--- PROVIDED MATERIAL ---

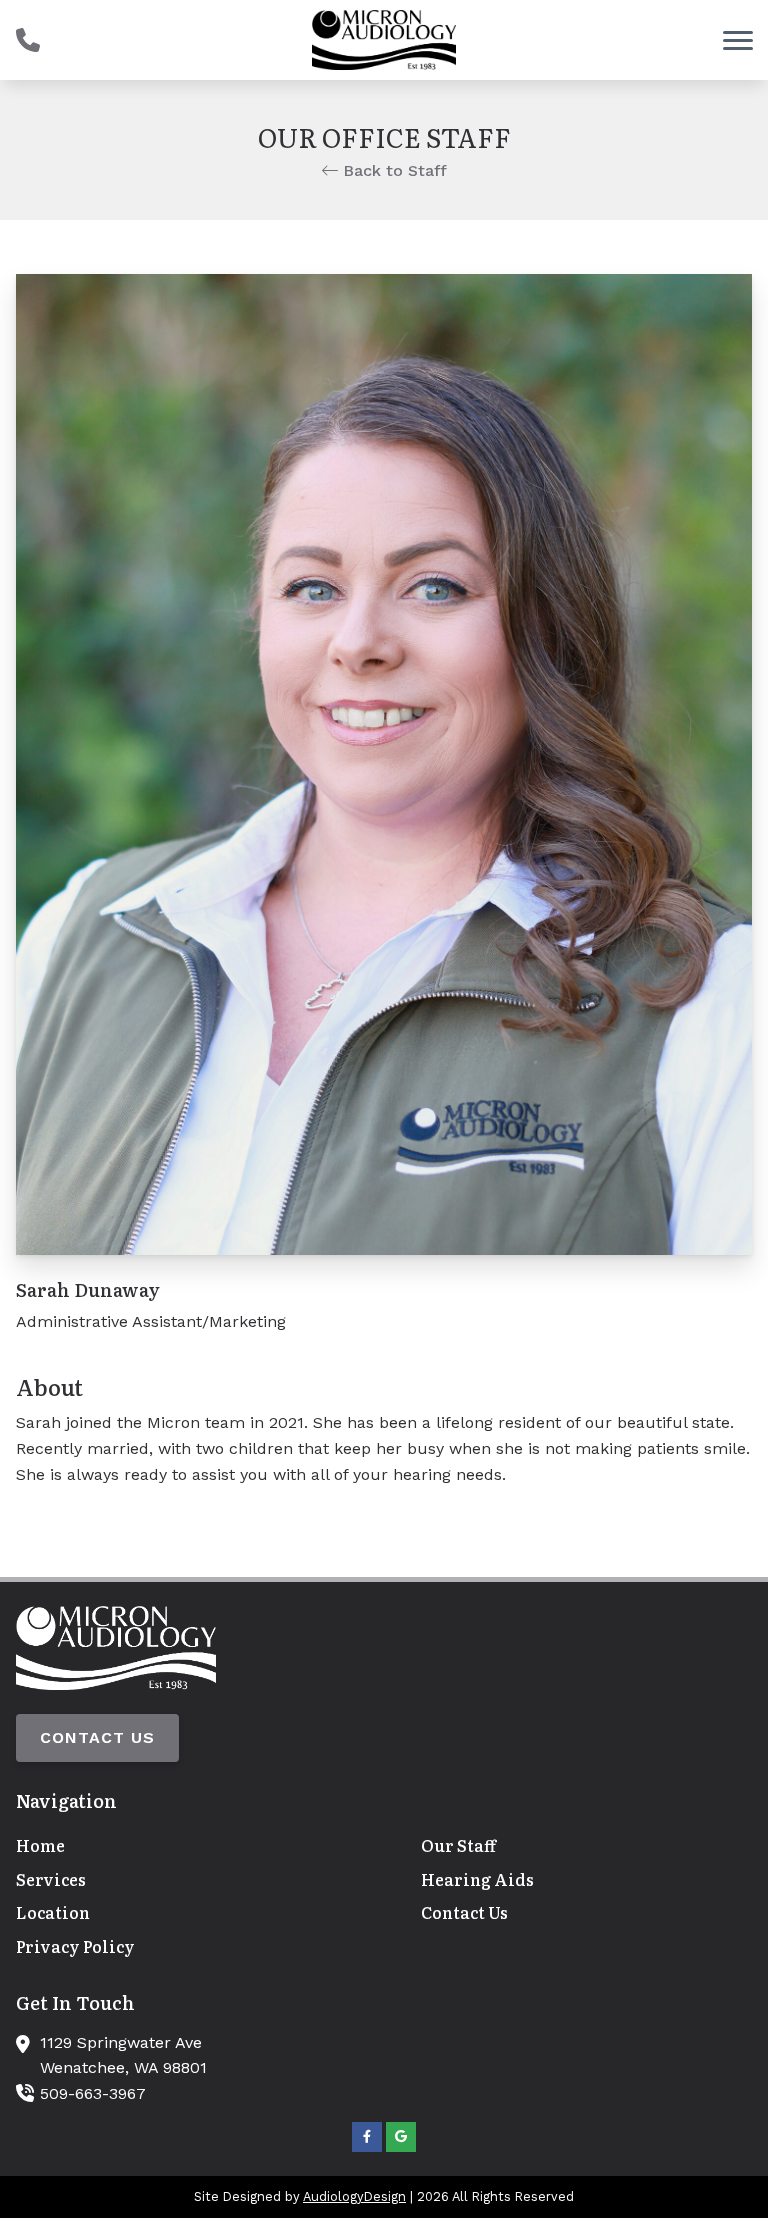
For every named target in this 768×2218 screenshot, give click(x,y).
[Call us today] (28, 40)
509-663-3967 (93, 2093)
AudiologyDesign (354, 2196)
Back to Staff (392, 170)
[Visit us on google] (401, 2137)
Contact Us (97, 1737)
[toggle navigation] (738, 40)
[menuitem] (181, 1846)
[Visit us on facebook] (367, 2137)
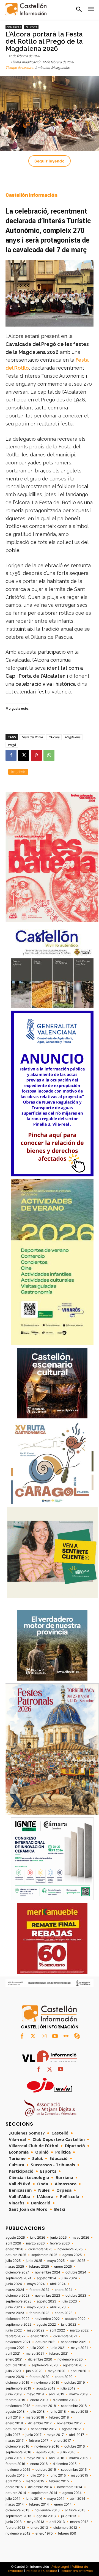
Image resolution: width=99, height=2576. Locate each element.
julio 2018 (37, 2411)
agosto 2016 (45, 2452)
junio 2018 (58, 2411)
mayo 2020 (56, 2371)
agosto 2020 (72, 2365)
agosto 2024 (46, 2278)
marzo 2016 (78, 2458)
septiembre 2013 (18, 2516)
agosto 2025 (72, 2255)
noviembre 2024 (47, 2272)
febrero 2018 (59, 2417)
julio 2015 (37, 2475)
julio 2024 (69, 2278)
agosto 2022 (46, 2324)
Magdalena (72, 737)
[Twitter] (33, 2036)
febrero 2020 (39, 2376)
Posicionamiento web (76, 2571)
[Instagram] (44, 2036)
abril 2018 (13, 2417)
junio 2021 (58, 2347)
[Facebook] (11, 755)
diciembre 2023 (18, 2295)
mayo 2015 (79, 2475)
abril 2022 (57, 2330)
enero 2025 (63, 2266)
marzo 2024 (15, 2289)
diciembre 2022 (17, 2318)
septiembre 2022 (18, 2324)
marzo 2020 (15, 2376)
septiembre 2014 (44, 2492)
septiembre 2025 (44, 2255)
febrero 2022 (15, 2336)
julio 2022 (68, 2324)
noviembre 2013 (47, 2510)
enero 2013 (39, 2527)
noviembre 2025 (69, 2249)
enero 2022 (39, 2336)
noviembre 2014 (69, 2487)
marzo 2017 (15, 2440)
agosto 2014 (72, 2492)
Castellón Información (31, 195)
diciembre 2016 (17, 2446)
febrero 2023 (39, 2313)
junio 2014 (34, 2498)
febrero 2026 (60, 2243)
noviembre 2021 (18, 2342)
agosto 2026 (15, 2237)
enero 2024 (64, 2289)
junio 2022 (14, 2330)
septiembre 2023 (19, 2301)
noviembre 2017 (69, 2423)
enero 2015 (14, 2487)
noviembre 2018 (18, 2405)
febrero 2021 (59, 2353)
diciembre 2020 (40, 2359)
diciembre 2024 (18, 2272)
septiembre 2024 (19, 2278)
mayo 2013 (35, 2522)
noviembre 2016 (46, 2446)
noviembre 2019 (46, 2382)
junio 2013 (14, 2522)
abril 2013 (57, 2522)
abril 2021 (13, 2353)
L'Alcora (31, 27)
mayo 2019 (35, 2394)
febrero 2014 (39, 2504)
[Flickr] (66, 2036)
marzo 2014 (15, 2504)
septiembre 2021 (74, 2342)
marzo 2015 (35, 2481)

---

**WHAT IS NEEDED:** The entries above hold a line with "mayo 2020 (56, 2371)" and a later line with "mayo 2019 (35, 2394)". Write out exactly those lines and all lines between, nothing more.

**RESULT BELOW:**
mayo 2020 (56, 2371)
agosto 2020 (72, 2365)
agosto 2024 (46, 2278)
marzo 2016 (78, 2458)
septiembre 2013 (18, 2516)
agosto 2025 (72, 2255)
noviembre 2024 (47, 2272)
febrero 2018 (59, 2417)
julio 2015 (37, 2475)
julio 2024 (69, 2278)
agosto 2022 (46, 2324)
Magdalena (72, 737)
[Twitter] (33, 2036)
febrero 2020 (39, 2376)
Posicionamiento web (76, 2571)
[Instagram] (44, 2036)
abril 2018 (13, 2417)
junio 2021 (58, 2347)
[Facebook] (11, 755)
diciembre 2023 (18, 2295)
mayo 2015 (79, 2475)
abril 2022 (57, 2330)
enero 2025 (63, 2266)
marzo 2024 (15, 2289)
diciembre 2022 (17, 2318)
septiembre 2022 (18, 2324)
marzo 2020 (15, 2376)
septiembre 2014 (44, 2492)
septiembre 2025 (44, 2255)
febrero 2022 (15, 2336)
julio 2022 (68, 2324)
noviembre 2013 (47, 2510)
enero 2013 (39, 2527)
noviembre 2025 (69, 2249)
enero 2022 (39, 2336)
noviembre 2014 (69, 2487)
marzo 2017 (15, 2440)
agosto 2014 (72, 2492)
Castellón Información (31, 195)
diciembre 2016 (17, 2446)
febrero 2023 (39, 2313)
junio 2014 (34, 2498)
febrero 2026 (60, 2243)
noviembre 2021 (18, 2342)
agosto 2026 (15, 2237)
enero 2024 (64, 2289)
junio 2022 (14, 2330)
septiembre 2023 (19, 2301)
noviembre 2017 (69, 2423)
enero 2015 (14, 2487)
noviembre 2018 (18, 2405)
febrero 2021 (59, 2353)
diciembre 2020 (40, 2359)
diciembre 2024 (18, 2272)
septiembre 2024 (19, 2278)
mayo 2013 (35, 2522)
noviembre 2016 (46, 2446)
noviembre 2019 (46, 2382)
junio 2013 (14, 2522)
abril 2013 (57, 2522)
abril 2021 (13, 2353)
L'Alcora (31, 27)
mayo 2019 (35, 2394)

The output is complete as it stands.